§ Selected extract
________________________________________

Operation S131, merging a current first target file and a current second target file in a data column composed of the data files in each data block to obtain the updated data files, when merging for the first time, the current first target file being a data file at a first position of the data column, the current second target file being a data file at a last position of the data column;

Operation S132, updating a data file next to the current first target file in the data column as a new first target file, and updating a data file previous to the current second target file in the data column as a new second target file; and

Operation S133, merging the new first target file and the new second target file in the data column composed of the data files in each data block to obtain updated data files, until all the data files in each data block are merged.

In this embodiment, when the data files in the data set are divided into multiple data blocks, each data block corresponds to a data column composed of data files. The data files in the data column composed of data files in the data block are merged in pairs until all the data files in each data block are merged. The process of merging in pairs is: merging the current first target file and the current second target file in the data column to obtain the updated data files, when merging for the first time, the current first target file being the data file at the first position of the data column, the current second target file being the data file at the last position of the data column, taking a data file next to the current first target file in the data column as a new first target file, and taking a data file previous to the current second target file in the data column as a new second target file.

In this embodiment, each block is merged. The data files in the first bucket and the data files in the last bucket are merged to form a new bucket, the data file in the second bucket and the data file in the second to last bucket are merged to form a new bucket, that is, the data files in the i-th and 2B−i+1-th buckets are merged to form a new bucket. After the merging, each block will form B new buckets, each new bucket contains two data files, and the access frequency of the bucket is the sum of the access frequencies of the two data files. For example, the data file set (s8, s7, s9, s2, s10, s1, s3, s5, s12, s4, s11, s6) in operation S110 is divided into two blocks to obtain the data columns of block 1 (s8, s7, s9, s2, s10, s1) and the data columns of block 2 (s3, s5, s12, s4, s11, s6). Block 1 is taken as an example. When merging for the first time, s8 in the data column (s8, s7, s9, s2, s10, s1) of the block 1 is the first target file, s1 in the data column (s8, s7, s9, s2, s10, s1) of the block 1 is the second target file, s8 and s1 are merged to obtain the updated data files {s8, s1}. After s8 and s1 are merged, the data file s7 next to the current first target file in the data column of block 1 is updated to the first target file, the data file s10 previous to the current second target file in the data column is updated to the second target file, s7 and s10 are merged to obtain the updated data files {s7, s10}, and so on, until all the data files in each data block are merged.

________________________________________

§ Dataset
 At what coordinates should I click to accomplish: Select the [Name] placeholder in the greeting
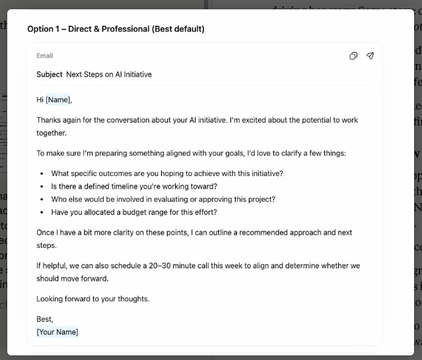click(x=57, y=100)
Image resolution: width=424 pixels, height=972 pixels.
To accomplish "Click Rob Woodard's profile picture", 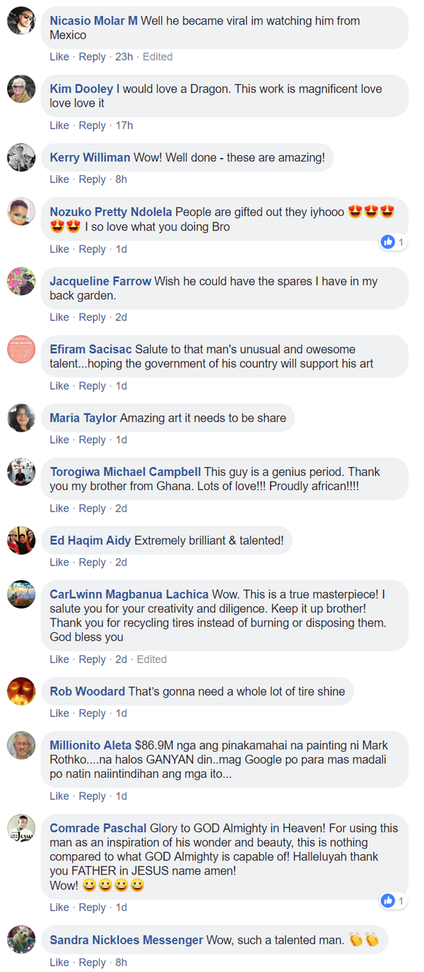I will click(x=21, y=692).
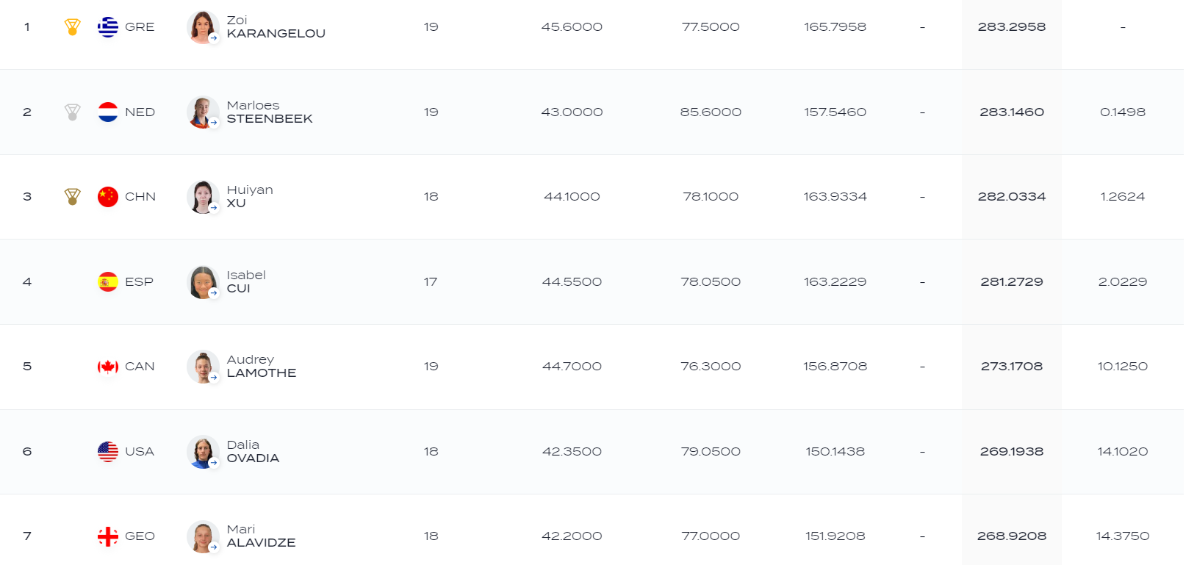Click the arrow badge on Dalia Ovadia's avatar
Viewport: 1197px width, 565px height.
pyautogui.click(x=214, y=463)
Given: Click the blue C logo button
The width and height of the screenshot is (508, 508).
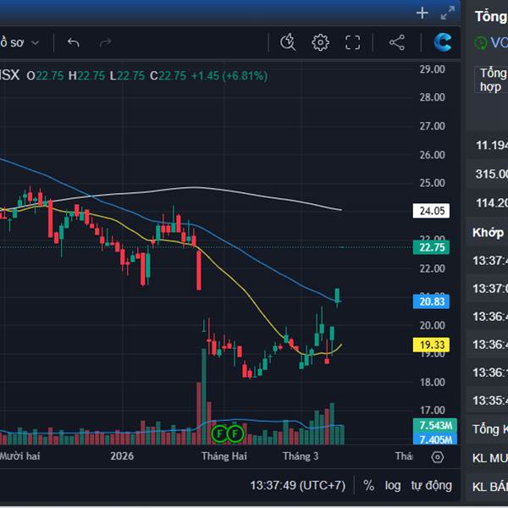Looking at the screenshot, I should pyautogui.click(x=443, y=42).
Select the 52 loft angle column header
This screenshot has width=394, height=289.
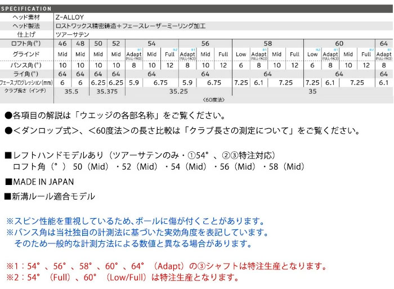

________________________________________

§ Directives
- A) Answer these questions about the passage on merging data files:
(i) When merging for the first time, which file is the current second target file?
(ii) What is the access frequency of a new bucket?
(iii) In block 1, which two files are merged after s8 and s1?
- B) Reproduce the lines of the listing from the line that contains "Select the 52 loft angle column header" through the end of the listing, including both ends. Omit the pictures.
The passage on merging data files and the listing have no connection to each other.

§ Set of answers
- A)
(i) The data file at the last position of the data column.
(ii) The sum of the access frequencies of its two data files.
(iii) s7 and s10.

- B)
Select the 52 loft angle column header
This screenshot has width=394, height=289.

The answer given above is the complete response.